Session Information
28 SES 12 A, First-Generation Students’ Experiences in Higher Education
Symposium
Contribution
The COVID-19 pandemic is having profound impacts on higher education (HE) in Europe and worldwide in multiple aspects (Dodd et al., 2021). The way through which teaching is delivered has been transformed and the overall academic and social experience of being a student has been redefined. Research shows that the pandemic has exposed the majority of students to increased barriers to successfully participating in higher education – whether academic, logistical, financial, technological, cultural, or personal (Drane et al., 2021; O’Shea et al., 2021). However, under-represented student groups, e.g. those who are the first in their family attending university (First-Generation students), have been especially put at risk of seeing their positions deteriorating further compared to the general student population (Lörz et al., 2021; O’Shea et al., 2021). Therefore, understanding the barriers encountered by those students has become even more crucial during the current health crisis.

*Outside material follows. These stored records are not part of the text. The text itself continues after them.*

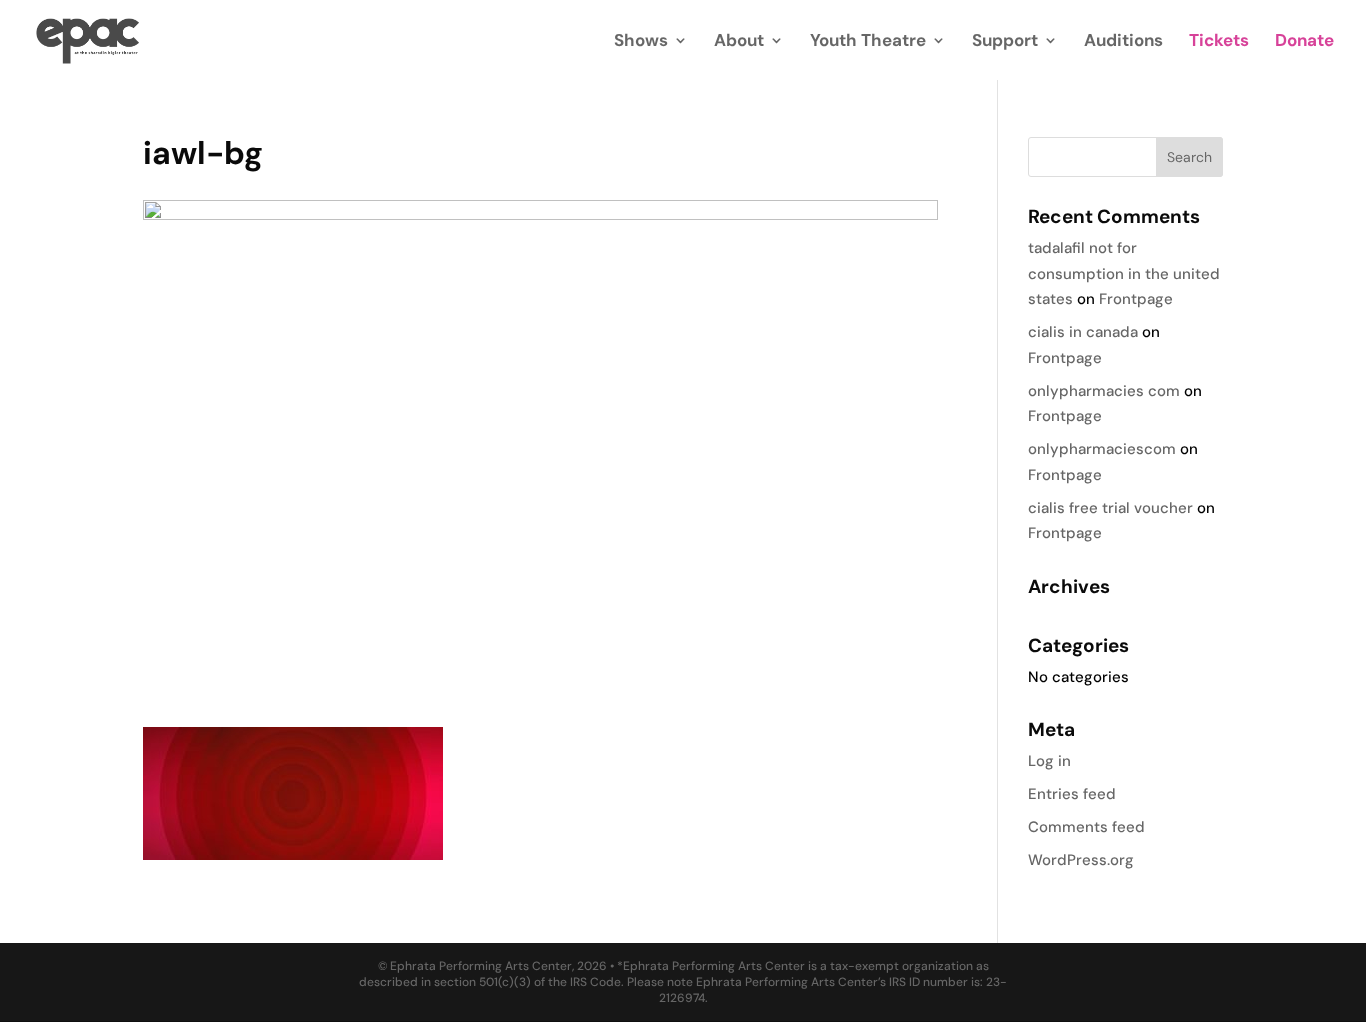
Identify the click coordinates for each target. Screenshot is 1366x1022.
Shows (641, 42)
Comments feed (1086, 827)
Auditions (1123, 42)
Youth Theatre (868, 42)
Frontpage (1136, 299)
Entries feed (1072, 794)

Questions of how First-Generation students and those from under-represented groups perceive HE during these challenging times need to be asked to be able to address critical issues determining student persistence, retention, and success. Simultaneously, we need to ask what are the resources, attitudes and dispositions that First-Generation students and others from under-represented groups have been able to mobilize to pursue their educational aspirations, despite the barriers and changes encountered.
By taking a holistic view on students’ journeys into and through HE, and by valuing their experiences and perspectives on study, work and personal life during the pandemic, this symposium brings together research that offers a view ‘from the margins’ (Hooks, 1990) of the changes and processes disrupting HE in these troubling times. The symposium aims to stimulate an intersectionality-informed discussion around First-Generation students and those from under-represented groups in different countries and institutional contexts. It will bring together four international perspectives (Austria, Spain, Germany and UK). The papers presented will offer a critical discussion of how the pandemic has affected students’ experiences and their everyday lives in order to deeply explore the changes of HE learning places and spaces. The papers will also offer theoretical, conceptual and methodological tools to critically reflect the meanings and configuration of HE in a post-pandemic scenario.
The symposium will start with a conceptual paper that views educational disadvantages for first generation students as an institutional effect at the intersection of the individual (agency) and the institution (structure).
The second paper analyses the experiences of working-class students with non-traditional paths of access to Higher Education in Spain. The presenter shows that the pandemic has increased the difficulties of this group to develop a successful academic career, exacerbating previously existing inequalities.
The third contribution poses the question of how the pandemic influenced international student mobility (ISM) andaddresses differences of the realisation and change of ISM plans between first-generation students and students from academic families.
The last contribution rounds up the symposium by focusing on support available to first-generation students during the pandemic. While the findings problematize the lack of institutional support in student networks which is likely to further disadvantage these students, it questions the dominant deficit views of first-generation students and their family interactions. The contributors will argue that the emphasis on support as comprising social networks offers a much-needed lens to recognize interconnected patterns of relations between individuals and the resources available.
References
Dodd, E., Singh, S., Micsko, J., Austin, K., Morison, C., & Upton, S. (2021). Equalizing and widening access to higher education during a pandemic: Lessons learned from a multi-university perspective. Student Success, 12(3), 58-72. Drane, C. F., Vernon, L., & O’Shea, S. (2021). Vulnerable learners in the age of COVID-19: A scoping review. The Australian Educational Researcher, 48(4), 585-604. hooks, b. (1990). Marginality as a site of resistance. Out there: Marginalization and contemporary cultures, 4, 341-343. New York: MIT Press. Lörz, M., Zimmer, L. M., & Koopmann, J. (2021). Herausforderungen und Konsequenzen der Corona-Pandemie für Studierende in Deutschland. Psychologie in Erziehung und Unterricht, 68(4), 312-318. O’Shea, S., Koshy, P., & Drane, C. (2021). The implications of COVID-19 for student equity in Australian higher education. Journal of Higher Education Policy and Management, 1-16.